## Text provided
□ □ □

Novel coronavirus disease (COVID-19) has rapidly spread worldwide, becoming a global health threat [1
]. The disease was first identified in Wuhan, China, and continued to spread out across the world [2
]. According to the World Health Organization [3
], as of 4 June 2020, there have been more than 6.4 million confirmed cases and over 380 thousand deaths worldwide. These statistics have surpassed the number of deaths and cases for Middle East respiratory syndrome (MERS) and severe acute respiratory disorder (SARS) since their outbreaks [4
]. The pandemic has directly impacted the economy, society, and healthcare systems. According to the International Monetary Fund [5
], global economic growth in the year 2020 is estimated to be -3.0%, compared to +2.9% in 2019. The United Nations predicts that the pandemic can continue to adversely impact societies with perpetual disease spread due to improper policy interventions [6
Although the United States is ranked number one in the global health security index [7
], it is the leading country in the number of confirmed cases and deaths globally [8
]. As of 4 June 2020, there have been over 1.8 million confirmed cases and more than 108,000 deaths in this country [9
]. Moreover, the case fatality ratio (CFR) continues to fluctuate in this country. As of 4 June 2020, the United States ranks in ninth place worldwide, with a CFR of 5.8% [10
Recent studies have demonstrated that preexisting conditions, such as cardiovascular diseases [11
], respiratory diseases [12
], cancer [13
], infectious diseases [14
], and substance abuse [15
], can contribute to the elevated morbidity and mortality of COVID-19. In China, Zheng et al. [11
] utilized the MERS virus as a reference and suggested that SARS-CoV-12 can cause cardiac failure and acute myocarditis. Although the findings were preliminary, they indicated that patients could experience chronic cardiovascular effects secondary to contracting the disease. Lippi and Henry [12
] conducted a meta-analysis demonstrating that chronic obstructive pulmonary disease (COPD) patients are five times more at risk of contracting the SARS-CoV-2 virus. You et al. [13
] alluded to the guidelines suggested by French medical oncologists on cancer patient care during the pandemic. In South Africa, Cox et al. [14
] highlighted changes in tuberculosis (TB) patients’ treatment during the pandemic. In the United Kingdom, Marsden et al. [15
] indicated how individuals with substance abuse disorders might experience addiction augmentation during the pandemic, consequently, increasing the risk for COVID-19 contraction. They suggested that substance abuse disorder may not be overlooked when addressing preexisting conditions in COVID-19 patients.
In addition to preexisting conditions, environmental [16
], demographic, and socioeconomic [17
] factors can potentially influence COVID-19 incidence. For instance, Wang et al. [16
] indicated that COVID-19 transmission is influenced by temperature variability. Their results suggest that reduced COVID-19 transmission is associated with higher humidity and temperature. In the United States, Mollalo et al. [17
] suggested that higher percentages of nurse practitioners and black females and higher income inequality at the county level could explain 68.1% of COVID-19 incidence geographic variations.

□ □ □

## Supplied entries

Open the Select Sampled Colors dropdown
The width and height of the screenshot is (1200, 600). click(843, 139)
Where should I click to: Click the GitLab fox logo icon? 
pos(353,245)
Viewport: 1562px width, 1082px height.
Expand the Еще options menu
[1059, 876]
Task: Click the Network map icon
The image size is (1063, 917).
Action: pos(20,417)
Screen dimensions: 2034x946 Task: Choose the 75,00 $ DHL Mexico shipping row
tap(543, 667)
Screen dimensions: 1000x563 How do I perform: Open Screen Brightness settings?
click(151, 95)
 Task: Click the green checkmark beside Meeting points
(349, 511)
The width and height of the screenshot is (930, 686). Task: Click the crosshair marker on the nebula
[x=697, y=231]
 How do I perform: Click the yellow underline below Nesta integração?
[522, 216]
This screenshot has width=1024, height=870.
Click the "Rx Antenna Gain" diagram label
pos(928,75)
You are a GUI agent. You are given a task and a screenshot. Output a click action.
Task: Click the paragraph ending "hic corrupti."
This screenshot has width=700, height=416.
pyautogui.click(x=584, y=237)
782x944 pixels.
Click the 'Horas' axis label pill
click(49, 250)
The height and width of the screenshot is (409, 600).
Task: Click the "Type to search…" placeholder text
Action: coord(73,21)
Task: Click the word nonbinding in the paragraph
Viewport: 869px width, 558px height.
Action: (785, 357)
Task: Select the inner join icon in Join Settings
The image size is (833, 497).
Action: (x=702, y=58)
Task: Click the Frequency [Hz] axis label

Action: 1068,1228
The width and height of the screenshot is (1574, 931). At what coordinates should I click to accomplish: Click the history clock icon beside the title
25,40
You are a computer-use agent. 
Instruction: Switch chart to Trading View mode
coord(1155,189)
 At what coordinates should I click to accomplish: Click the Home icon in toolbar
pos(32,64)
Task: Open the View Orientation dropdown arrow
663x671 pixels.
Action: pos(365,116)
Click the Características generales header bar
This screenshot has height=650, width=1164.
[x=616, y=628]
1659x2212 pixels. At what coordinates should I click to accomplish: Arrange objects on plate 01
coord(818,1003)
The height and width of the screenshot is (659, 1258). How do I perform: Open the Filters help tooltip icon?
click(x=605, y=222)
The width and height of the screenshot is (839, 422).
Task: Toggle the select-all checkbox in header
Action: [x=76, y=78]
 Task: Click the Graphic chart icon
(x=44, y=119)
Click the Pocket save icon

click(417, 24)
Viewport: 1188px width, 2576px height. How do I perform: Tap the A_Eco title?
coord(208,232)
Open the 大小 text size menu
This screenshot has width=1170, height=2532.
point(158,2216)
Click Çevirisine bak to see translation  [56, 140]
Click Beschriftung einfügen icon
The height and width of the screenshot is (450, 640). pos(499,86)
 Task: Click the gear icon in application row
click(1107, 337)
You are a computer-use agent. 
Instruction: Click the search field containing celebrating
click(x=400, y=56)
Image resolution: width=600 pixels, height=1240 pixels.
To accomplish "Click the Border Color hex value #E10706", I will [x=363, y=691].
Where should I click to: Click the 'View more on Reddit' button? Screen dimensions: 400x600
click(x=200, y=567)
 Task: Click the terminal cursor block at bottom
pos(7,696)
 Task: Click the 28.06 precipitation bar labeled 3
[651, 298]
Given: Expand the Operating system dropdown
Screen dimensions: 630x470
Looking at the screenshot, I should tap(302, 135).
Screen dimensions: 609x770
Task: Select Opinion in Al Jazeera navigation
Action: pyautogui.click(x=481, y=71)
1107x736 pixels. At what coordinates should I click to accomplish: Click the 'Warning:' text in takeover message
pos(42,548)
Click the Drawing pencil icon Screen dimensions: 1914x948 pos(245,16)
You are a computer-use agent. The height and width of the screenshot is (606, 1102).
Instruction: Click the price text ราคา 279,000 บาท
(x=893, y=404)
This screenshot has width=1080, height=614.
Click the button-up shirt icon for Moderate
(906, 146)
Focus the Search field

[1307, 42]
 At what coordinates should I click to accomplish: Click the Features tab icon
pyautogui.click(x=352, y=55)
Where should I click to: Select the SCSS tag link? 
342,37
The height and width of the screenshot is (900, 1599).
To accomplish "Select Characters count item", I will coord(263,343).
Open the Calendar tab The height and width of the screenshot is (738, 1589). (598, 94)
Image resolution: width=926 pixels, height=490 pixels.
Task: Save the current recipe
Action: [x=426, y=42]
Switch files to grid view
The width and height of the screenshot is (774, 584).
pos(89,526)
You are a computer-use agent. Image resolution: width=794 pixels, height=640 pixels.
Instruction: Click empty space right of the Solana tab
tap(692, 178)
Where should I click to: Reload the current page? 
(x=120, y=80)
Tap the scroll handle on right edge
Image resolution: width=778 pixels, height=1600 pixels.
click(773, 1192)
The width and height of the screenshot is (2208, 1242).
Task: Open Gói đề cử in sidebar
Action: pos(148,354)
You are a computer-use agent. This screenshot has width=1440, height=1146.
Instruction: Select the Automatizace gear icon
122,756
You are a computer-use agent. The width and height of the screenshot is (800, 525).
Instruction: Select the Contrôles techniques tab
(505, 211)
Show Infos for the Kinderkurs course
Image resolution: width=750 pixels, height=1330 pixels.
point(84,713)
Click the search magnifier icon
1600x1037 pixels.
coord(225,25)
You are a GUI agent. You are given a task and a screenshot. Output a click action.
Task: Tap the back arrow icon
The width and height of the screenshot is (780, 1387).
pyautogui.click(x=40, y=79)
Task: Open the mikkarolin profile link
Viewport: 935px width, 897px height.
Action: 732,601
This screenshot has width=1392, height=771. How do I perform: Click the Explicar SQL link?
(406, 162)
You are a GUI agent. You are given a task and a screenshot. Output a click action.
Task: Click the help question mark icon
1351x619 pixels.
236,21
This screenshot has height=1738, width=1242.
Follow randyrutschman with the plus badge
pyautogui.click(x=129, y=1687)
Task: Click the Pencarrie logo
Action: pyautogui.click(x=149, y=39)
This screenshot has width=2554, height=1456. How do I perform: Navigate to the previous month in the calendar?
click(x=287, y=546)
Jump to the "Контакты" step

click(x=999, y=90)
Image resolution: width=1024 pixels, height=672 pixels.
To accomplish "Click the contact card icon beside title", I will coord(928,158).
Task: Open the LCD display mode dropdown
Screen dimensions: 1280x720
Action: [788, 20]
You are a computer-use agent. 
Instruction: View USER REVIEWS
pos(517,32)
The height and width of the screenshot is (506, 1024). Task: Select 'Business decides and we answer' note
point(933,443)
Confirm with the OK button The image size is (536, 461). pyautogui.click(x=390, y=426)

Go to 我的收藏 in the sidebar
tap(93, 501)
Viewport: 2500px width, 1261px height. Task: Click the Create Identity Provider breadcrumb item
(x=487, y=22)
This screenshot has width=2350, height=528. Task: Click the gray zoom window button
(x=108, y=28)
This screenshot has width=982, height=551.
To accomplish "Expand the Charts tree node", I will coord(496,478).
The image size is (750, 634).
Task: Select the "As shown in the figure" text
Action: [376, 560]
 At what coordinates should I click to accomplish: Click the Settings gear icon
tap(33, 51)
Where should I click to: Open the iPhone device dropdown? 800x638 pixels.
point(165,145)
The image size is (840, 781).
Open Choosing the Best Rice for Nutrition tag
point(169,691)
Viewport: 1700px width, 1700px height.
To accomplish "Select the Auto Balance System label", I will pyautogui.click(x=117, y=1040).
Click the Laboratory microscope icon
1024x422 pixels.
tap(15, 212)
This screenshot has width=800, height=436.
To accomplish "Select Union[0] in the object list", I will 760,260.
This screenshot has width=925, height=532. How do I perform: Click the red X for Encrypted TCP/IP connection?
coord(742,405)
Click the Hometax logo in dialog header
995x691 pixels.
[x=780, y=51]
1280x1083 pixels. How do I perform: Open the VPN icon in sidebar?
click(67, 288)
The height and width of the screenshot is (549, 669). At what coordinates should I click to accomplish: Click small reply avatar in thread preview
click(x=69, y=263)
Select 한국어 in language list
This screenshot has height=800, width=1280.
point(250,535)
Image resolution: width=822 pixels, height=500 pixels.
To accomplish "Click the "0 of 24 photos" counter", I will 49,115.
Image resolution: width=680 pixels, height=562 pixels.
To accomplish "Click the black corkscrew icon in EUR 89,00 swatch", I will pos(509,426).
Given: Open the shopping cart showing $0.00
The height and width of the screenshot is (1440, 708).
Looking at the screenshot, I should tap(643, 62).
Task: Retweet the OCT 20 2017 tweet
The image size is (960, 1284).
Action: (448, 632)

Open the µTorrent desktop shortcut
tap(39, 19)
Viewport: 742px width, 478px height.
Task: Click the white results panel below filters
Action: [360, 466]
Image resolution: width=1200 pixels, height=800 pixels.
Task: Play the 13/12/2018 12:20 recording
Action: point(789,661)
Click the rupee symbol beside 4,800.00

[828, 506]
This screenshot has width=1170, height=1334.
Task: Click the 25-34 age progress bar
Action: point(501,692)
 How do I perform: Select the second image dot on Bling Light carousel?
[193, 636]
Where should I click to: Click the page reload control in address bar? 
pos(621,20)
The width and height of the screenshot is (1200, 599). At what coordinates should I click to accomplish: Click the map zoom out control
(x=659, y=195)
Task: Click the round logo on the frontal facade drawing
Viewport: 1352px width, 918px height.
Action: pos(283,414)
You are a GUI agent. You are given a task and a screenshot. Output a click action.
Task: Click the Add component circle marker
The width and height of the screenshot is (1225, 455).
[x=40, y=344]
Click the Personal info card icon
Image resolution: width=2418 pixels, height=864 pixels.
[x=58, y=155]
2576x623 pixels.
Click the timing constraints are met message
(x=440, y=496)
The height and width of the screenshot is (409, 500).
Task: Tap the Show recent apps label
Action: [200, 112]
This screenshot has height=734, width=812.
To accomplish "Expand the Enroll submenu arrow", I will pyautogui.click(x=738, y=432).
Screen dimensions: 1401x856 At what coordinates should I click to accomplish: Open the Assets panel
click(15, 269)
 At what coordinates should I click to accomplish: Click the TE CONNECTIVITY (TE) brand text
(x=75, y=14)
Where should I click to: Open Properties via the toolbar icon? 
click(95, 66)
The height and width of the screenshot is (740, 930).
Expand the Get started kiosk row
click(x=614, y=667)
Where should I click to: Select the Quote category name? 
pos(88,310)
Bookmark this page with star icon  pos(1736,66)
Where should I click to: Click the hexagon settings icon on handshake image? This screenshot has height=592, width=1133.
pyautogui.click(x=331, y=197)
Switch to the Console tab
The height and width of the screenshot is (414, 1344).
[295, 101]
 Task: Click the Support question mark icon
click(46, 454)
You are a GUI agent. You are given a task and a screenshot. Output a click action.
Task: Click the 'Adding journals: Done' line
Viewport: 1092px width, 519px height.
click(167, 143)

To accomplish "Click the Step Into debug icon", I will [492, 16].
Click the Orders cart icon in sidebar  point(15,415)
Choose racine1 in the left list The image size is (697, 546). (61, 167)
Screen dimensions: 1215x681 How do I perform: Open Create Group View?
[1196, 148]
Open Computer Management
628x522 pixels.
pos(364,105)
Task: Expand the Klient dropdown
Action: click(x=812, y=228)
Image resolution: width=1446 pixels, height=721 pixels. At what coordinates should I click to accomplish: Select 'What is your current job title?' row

□ □ □

## Exercise tasks
• 1. Reproduce the stretch of the COVID-19 passage from "In addition to" through "incidence geographic variations.".
• 2. Carry the COVID-19 passage forward from where it stops.

## Responses per task
• 1.
In addition to preexisting conditions, environmental [16
], demographic, and socioeconomic [17
] factors can potentially influence COVID-19 incidence. For instance, Wang et al. [16
] indicated that COVID-19 transmission is influenced by temperature variability. Their results suggest that reduced COVID-19 transmission is associated with higher humidity and temperature. In the United States, Mollalo et al. [17
] suggested that higher percentages of nurse practitioners and black females and higher income inequality at the county level could explain 68.1% of COVID-19 incidence geographic variations.

• 2.
Artificial neural networks (ANNs) are relatively novel techniques to model complex non-linear relationships in spatial epidemiology [18
]. The techniques have been applied in a variety of fields, including but not limited to environmental science [19
], agriculture [21
], finance [22
], artificial intelligence [24
], epidemiology and public health [25
]. Reddy and Imler [26
] demonstrated that ANNs could provide reliable predictions for chronic diseases, such as cirrhosis patients with hepatocellular carcinoma. They found high sensitivity (80.61–86.67%) and specificity (99.88–99.95%), corresponding to demographic and physiological inputs. Badnjević et al. [28
] incorporated ANNs to classify asthma; they found high levels of sensitivity (97.11%) in asthmatic individuals and specificity (98.85%) in healthy individuals. Their findings suggested that ANNs can be appropriate techniques for asthma detection. Due to a lack of research on the spatial complexities of COVID-19 at the national level, in this study, we leveraged the potential of ANNs in identifying complex spatial patterns and the power of geographic information systems (GIS) in spatial analysis [29
] to predict county-level COVID-19 incidence rates in the continental United States. We employed one of the widely used topologies of ANNs that is described in Section 2.4
Results of spatial analysis with Global Moran’s I
indicated that the distribution of COVID-19 incidence rate in the continental United States is clustered (Index: 0.36, z-score: 34.75, p
< 0.0001), rejecting the null hypothesis (random distribution). Moreover, Getis-Ord Gi
* could identify the location of hotspots of disease incidence rates (Figure 2
). In total, 217 counties were identified as hotspots (p
< 0.05), which were mainly located in the northeastern regions of the continental United States, western Georgia, central Ohio, southern Louisiana, and northeast Iowa.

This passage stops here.